Too Many Tabs Open
I have 74 browser tabs open right now. That’s not a flex — that’s a diagnosis.
I’ve been meaning to write for a while, but I kept waiting for the right thing to say. Turns out there isn’t one. So here’s everything at once.
The running thing
I signed up for a half marathon because I’d never done one. Simple as that. I knew I could — I just hadn’t yet.
I signed up on January 6. Did 37km that month — nothing structured, just getting out the door when I felt like it.
February changed things. 64km. Proper runs, proper routes, in London weather that occasionally dipped below zero. There’s a special kind of misery when it’s -2°C and you just nod at your fellow runners on the Thames Path.
March was 100km. That’s when it stopped being a hobby and started being a mission.
I ran the Battersea Park Half Marathon on April 4. My target was 2:15. I finished in 2:07:47.

The plan was to start slow — 6:30/km for the first few kilometres, then gradually speed up. I stuck to it. Km 1 was 6:32. Patient. Controlled. By km 7, I was running 5:55. By km 9, 5:44. I was flying and I knew it.
Then km 15 happened. 6:15. “You’ve already beaten your target. Just cruise home.”
I didn’t cruise. Km 16 was 5:42 — my fastest of the entire race. Shout out to the lady holding a Mario “Tap Here to Power Up” sign. It worked.

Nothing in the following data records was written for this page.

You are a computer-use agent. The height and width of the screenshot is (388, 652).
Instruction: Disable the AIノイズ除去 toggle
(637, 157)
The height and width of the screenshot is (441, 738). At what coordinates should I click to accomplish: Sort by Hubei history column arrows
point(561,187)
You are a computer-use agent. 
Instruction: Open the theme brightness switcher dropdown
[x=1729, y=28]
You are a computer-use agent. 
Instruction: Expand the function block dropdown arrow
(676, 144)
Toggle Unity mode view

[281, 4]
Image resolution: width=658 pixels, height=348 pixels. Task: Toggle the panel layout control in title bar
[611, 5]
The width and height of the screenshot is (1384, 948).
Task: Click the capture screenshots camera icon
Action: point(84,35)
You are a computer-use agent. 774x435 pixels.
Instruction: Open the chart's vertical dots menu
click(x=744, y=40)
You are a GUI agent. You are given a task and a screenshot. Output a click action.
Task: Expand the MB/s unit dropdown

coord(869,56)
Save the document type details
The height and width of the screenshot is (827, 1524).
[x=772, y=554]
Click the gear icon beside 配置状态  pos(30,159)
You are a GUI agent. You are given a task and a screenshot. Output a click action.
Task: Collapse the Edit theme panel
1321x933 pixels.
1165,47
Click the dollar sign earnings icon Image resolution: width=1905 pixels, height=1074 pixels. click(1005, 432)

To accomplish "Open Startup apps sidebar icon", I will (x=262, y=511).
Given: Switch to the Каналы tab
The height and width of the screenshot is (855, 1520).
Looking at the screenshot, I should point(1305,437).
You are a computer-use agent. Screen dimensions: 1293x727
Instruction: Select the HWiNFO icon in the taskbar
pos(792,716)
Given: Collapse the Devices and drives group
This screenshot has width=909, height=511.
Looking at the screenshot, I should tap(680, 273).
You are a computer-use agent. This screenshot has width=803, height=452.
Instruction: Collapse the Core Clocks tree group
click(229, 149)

The last kilometre was 6:05. Not fast, not slow. Just… done. I crossed the line, stopped my Strava (priorities), and stood there for a moment. It wasn’t life-changing in the way people describe on Instagram. It was more like validation. Proof that signing up in January — before I’d even laced up properly — was the right call.
Race day itself was 30,000 steps. That night, I flew to Valencia on two hours of sleep. 18,000 steps on Sunday, 14,000 on Monday — visited the biggest aquarium in Europe. Because apparently I don’t know how to close tabs — I just open more.
The trading thing
Early 2026, while everyone was sharing their yearly portfolio performance, I picked up swing trading. Not because I thought I was going to get rich — but because I had opinions about markets and zero ability to act on them. So I started reading charts, learning patterns, building a strategy.
I did everything right. Studied the setups. Built a system. Paper-traded it for a month to make sure it actually worked. It did — on paper, my strategy was printing money. I was confident. Dangerously confident.
Then a war broke out and the markets fell off a cliff.
Turns out, no amount of backtesting prepares you for geopolitics. My strategy was designed for a market that no longer existed. Every pattern I’d learned to spot was getting steamrolled by headlines I couldn’t predict. Humbling.
The process is addictive, though. I created my personal dashboard (trade.rishabsehra.com — more on that later) that screens stocks based on my strategies.
The cooking thing
My wife makes amazing tiramisu. I help with the oven.
Why this blog
Because sharing all this on Instagram and LinkedIn felt like oversharing, this somehow doesn’t.
2026 is the year of doing things I’ve never done before. One per quarter. Q1 was the half marathon. Q2 is writing publicly. No more “eventually”.
This is me, starting.
More, whenever I have something to say.